SUPPLIED RECORDS —
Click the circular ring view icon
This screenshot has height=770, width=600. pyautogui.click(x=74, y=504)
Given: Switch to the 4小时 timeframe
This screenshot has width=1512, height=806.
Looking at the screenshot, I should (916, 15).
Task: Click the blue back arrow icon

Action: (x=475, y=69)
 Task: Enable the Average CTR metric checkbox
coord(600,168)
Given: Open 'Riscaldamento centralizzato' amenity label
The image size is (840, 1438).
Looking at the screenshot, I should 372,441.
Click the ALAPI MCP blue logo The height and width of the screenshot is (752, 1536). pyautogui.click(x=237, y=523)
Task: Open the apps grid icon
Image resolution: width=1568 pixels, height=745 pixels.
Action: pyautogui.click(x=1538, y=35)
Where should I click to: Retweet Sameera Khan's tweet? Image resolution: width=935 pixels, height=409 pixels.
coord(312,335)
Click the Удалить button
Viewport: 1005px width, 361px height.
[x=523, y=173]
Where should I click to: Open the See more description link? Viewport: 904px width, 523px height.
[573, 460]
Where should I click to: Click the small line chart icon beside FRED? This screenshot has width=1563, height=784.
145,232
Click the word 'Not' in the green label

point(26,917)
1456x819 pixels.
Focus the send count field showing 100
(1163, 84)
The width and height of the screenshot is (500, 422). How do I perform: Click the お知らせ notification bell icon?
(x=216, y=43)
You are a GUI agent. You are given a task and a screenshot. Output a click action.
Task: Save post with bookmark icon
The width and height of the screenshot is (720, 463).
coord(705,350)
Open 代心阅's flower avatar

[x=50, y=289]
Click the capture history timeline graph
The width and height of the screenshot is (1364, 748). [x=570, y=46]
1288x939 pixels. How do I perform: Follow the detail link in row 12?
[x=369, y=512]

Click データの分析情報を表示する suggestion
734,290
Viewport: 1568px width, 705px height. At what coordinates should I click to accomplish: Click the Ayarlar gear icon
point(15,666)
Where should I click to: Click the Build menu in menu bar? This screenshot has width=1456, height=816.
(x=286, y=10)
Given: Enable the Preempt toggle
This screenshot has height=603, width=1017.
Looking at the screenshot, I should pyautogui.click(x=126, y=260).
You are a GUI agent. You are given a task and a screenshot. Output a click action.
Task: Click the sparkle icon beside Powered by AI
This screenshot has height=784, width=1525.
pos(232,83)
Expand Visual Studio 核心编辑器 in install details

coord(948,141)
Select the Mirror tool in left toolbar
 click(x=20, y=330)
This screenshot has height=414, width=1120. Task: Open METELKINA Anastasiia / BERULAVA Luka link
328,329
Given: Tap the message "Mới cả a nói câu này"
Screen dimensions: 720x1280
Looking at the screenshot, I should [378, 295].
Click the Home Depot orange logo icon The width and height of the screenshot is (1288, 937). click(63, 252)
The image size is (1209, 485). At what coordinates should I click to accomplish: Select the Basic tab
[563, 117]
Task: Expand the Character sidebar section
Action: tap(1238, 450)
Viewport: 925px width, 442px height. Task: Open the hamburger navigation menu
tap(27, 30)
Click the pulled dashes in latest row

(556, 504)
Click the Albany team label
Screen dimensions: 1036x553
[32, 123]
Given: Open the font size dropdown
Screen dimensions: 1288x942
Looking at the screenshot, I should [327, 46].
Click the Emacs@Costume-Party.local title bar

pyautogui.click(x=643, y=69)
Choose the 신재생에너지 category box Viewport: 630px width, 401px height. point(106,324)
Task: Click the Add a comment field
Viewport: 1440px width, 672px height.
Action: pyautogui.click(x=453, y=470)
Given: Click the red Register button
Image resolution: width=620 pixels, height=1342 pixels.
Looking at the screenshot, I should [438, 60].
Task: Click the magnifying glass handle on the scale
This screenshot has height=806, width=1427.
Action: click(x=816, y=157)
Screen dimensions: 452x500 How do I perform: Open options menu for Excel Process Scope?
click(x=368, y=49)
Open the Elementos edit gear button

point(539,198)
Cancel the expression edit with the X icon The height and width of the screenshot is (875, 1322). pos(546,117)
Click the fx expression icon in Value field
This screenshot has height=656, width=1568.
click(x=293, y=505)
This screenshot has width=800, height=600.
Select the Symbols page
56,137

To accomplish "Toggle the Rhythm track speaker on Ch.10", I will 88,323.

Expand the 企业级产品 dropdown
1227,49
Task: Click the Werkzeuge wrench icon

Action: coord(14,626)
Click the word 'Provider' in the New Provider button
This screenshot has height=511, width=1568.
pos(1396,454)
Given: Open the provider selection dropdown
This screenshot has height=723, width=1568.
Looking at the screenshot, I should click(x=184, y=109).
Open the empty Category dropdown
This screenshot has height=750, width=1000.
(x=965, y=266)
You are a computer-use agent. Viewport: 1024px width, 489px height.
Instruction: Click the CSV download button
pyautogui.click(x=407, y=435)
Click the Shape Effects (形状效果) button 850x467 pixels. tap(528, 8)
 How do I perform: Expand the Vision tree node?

ASSIGNED TASK — Show every line from the entries above in which "logo" appears.

EXPECTED ANSWER —
Click the ALAPI MCP blue logo The height and width of the screenshot is (752, 1536). pyautogui.click(x=237, y=523)
Click the Home Depot orange logo icon The width and height of the screenshot is (1288, 937). click(63, 252)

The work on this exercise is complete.